Laser scanning has been the focus of much of our research to date. But terrestrial laser scanners are just one kind of sensor for capturing existing-conditions data. Ground-penetrating radar, airborne LIDAR, close- and long-range photogrammetry, digital photography, GPS, RTK,
laser bathymetry, multi-beam sonar, infrared and multi-spectral sensing, even electromagnetic and RFID all offer valuable, in many cases unique, information to support engineering, construction, operation and management of physical assets. We think multi-sensor integration – long a subject of intense investigation by defense and robotics researchers – is a competence that savvy surveyors, contractors and some owners are already working to acquire.Multiple sensors – what’s the need?
Why the need for data from more than one kind of sensor? Maybe the simplest reason is that with just one type of device, “it can be difficult or even impossible to collect measurements on all surfaces of a structure,” Albert Iavarone, product manager in Optech’s Laser Imaging Division, told attendees at SPAR 2004. (While far from being the only solution provider aware of multi-sensor integration, Optech manufactures a breadth of sensor products that give it considerable firsthand knowledge of the range of data possible.) Because laser scanners work on line-of-sight principles, laser shadowing can be a significant problem. For example, terrestrial laser scanning readily captures the sides of a building but not the top, while airborne LIDAR captures the tops of buildings but little if any data about their sides. “Since LIDAR sensors are available on several different platforms, sensor fusion can provide the means to generate complete, accurate models,” Iavarone says. “Airborne laser scanners collect accurate geo-referenced topographic data of large areas very quickly, while tripod-mounted laser scanners generate very dense, geometrically accurate data. Used in tandem, these scanners make it possible to generate complete models that are geometrically accurate on all surfaces.”

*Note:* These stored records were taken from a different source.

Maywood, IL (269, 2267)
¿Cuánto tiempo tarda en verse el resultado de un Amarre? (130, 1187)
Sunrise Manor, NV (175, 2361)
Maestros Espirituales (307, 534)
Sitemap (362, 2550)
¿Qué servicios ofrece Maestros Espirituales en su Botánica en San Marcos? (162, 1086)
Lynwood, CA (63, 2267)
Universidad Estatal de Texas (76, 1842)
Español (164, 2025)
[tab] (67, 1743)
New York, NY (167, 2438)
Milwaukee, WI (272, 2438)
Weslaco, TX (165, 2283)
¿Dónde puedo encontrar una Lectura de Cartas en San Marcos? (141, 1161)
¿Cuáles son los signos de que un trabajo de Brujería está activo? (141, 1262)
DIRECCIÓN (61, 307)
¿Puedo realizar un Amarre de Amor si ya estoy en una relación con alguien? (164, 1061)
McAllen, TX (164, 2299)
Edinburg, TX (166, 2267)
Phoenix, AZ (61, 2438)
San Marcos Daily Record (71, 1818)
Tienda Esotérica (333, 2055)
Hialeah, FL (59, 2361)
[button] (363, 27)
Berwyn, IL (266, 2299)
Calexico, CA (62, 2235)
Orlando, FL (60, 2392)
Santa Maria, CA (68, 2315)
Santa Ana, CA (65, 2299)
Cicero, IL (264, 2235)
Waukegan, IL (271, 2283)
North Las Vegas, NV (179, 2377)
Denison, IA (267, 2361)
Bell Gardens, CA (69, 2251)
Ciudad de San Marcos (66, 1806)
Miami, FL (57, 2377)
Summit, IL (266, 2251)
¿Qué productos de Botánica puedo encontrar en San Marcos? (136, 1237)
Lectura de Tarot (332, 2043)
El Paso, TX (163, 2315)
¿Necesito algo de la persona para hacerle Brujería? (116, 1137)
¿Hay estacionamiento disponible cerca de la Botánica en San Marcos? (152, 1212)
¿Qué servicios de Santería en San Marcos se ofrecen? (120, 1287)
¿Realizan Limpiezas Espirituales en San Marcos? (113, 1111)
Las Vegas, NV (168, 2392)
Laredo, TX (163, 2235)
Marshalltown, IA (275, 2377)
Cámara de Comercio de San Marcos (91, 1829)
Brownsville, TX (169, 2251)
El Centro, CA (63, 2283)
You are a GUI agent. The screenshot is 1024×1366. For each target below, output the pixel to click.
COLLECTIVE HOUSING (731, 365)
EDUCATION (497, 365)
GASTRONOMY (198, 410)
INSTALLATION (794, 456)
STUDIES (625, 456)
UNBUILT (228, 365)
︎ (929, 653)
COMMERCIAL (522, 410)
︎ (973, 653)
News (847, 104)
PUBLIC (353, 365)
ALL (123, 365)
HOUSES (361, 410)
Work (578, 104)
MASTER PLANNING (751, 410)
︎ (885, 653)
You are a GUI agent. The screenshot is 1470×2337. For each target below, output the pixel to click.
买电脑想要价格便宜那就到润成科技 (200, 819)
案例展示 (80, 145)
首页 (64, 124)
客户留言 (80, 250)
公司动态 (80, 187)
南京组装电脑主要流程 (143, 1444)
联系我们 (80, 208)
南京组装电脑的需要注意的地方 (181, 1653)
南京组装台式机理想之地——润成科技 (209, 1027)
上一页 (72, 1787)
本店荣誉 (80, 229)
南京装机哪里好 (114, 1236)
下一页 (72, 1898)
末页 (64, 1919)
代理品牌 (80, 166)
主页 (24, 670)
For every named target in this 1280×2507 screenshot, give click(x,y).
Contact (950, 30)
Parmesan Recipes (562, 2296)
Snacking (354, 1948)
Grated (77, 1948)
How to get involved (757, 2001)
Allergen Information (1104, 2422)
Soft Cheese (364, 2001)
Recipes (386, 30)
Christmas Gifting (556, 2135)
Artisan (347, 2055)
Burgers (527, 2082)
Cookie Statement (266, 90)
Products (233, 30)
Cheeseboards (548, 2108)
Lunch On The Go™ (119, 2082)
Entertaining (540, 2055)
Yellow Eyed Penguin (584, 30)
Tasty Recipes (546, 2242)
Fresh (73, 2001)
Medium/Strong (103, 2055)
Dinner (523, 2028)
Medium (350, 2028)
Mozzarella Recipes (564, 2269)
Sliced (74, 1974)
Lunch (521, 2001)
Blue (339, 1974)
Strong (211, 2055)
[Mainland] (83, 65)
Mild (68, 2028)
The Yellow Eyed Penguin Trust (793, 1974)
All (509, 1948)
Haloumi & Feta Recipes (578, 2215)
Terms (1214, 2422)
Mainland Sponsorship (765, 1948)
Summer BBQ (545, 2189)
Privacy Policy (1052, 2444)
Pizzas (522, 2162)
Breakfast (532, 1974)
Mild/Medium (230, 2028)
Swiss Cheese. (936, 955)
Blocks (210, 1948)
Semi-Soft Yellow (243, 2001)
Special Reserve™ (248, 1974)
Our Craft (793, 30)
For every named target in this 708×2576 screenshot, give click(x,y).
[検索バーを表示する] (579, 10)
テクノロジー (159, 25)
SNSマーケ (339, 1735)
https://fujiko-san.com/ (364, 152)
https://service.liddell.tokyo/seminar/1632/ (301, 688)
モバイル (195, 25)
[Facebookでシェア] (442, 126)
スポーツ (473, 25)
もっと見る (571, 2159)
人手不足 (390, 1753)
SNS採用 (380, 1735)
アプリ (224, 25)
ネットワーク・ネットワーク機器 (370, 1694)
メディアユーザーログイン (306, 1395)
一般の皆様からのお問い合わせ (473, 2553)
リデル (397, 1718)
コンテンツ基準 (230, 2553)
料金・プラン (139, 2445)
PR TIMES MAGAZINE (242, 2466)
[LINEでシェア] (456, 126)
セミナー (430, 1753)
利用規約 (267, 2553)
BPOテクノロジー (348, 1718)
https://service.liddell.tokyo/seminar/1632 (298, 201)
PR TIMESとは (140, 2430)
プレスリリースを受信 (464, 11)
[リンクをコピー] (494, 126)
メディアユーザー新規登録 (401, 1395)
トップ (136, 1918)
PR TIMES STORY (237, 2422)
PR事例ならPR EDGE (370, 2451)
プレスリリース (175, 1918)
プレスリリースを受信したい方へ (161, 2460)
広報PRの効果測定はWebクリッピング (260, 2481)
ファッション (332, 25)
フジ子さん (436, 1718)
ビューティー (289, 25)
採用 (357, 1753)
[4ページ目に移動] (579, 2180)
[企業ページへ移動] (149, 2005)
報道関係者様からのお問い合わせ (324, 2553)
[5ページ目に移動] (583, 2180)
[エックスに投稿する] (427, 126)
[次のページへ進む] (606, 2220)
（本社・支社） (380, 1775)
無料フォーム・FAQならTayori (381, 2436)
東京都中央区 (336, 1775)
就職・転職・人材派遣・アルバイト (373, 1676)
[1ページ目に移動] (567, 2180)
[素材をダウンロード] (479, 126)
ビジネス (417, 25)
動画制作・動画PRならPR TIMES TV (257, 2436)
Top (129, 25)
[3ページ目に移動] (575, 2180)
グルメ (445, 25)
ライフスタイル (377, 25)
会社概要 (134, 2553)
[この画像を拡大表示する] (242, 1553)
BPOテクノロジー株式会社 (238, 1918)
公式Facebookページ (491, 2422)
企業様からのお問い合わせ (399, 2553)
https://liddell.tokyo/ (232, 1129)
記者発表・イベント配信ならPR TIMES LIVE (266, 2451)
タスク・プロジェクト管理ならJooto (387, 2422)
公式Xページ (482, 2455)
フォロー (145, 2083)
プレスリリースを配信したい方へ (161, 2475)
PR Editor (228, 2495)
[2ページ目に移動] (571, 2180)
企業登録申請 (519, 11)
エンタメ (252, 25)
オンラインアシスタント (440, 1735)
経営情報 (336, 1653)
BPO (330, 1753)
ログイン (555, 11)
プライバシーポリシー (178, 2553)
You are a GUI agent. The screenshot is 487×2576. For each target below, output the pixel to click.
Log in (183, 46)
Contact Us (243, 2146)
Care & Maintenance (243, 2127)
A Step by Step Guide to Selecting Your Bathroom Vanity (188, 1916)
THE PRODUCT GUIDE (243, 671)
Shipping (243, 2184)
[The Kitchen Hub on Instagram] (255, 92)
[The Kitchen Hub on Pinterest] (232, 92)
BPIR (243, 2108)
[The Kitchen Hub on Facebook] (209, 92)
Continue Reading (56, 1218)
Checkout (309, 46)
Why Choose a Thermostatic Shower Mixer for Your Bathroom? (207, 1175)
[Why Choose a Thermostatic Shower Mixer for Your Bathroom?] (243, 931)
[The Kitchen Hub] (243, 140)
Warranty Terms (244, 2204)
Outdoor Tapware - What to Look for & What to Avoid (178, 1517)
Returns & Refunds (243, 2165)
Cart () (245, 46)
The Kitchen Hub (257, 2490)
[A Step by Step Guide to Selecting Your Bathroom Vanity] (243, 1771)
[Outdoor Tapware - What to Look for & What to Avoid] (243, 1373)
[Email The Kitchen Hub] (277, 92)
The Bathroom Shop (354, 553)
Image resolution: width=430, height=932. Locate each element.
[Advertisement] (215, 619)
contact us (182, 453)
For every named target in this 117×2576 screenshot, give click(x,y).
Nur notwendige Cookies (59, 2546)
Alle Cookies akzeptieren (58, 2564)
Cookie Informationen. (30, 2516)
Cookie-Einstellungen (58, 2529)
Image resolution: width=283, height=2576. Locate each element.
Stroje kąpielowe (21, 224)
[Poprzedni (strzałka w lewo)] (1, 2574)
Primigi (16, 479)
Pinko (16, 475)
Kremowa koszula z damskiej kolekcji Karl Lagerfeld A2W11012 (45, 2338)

Data integration challenges and solutions
Of course the question is how to accurately, efficiently integrate data from different kinds of sensor. To combine airborne and terrestrial LIDAR data, Iavarone describes two options: geo-referencing and common-feature alignment. Geo-referencing data from a single type of sensor is not always straightforward, given the inherent difficulties of establishing – and agreeing on – dimensional control in a capital project. When two different kinds of sensor are used, the difficulty is compounded by the likelihood that the datasets will have different positional accuracies. For example, with airborne LIDAR data gathered using kinematic GPS for
positioning, “vertical accuracy is typically on the order of 15cm,” according to Iavarone. However, “when you geo-reference tripod-mounted laser scan data, you’ll do that with either static GPS or typical surveying techniques, and you’ll end up with accuracy on the order of
1cm in most cases. That being said, you may have a gap between the airborne and tripod-mounted data.”
One way to get around this, Iavarone reports, is “by using the common-feature method of alignment,” a capability of point-cloud management software such as InnovMetric’s PolyWorks, which Optech offers with ILRIS-3D. In one example Iavarone cited, a dam was scanned with a
tripod-mounted laser scanner, and the scan data was aligned to an airborne LIDAR dataset. “As long as you have some common overlap between the airborne and tripod-mounted data sets, you can identify common features, then do an automatic feature-based alignment.” “The benefit of this is that you don’t have to geo-reference your tripod-mounted
laser data,” Iavarone continues. “If you snap to the airborne data, you’re in essence going to be geo-referencing that data, because you’re bringing the tripod data into a real-world coordinate system.”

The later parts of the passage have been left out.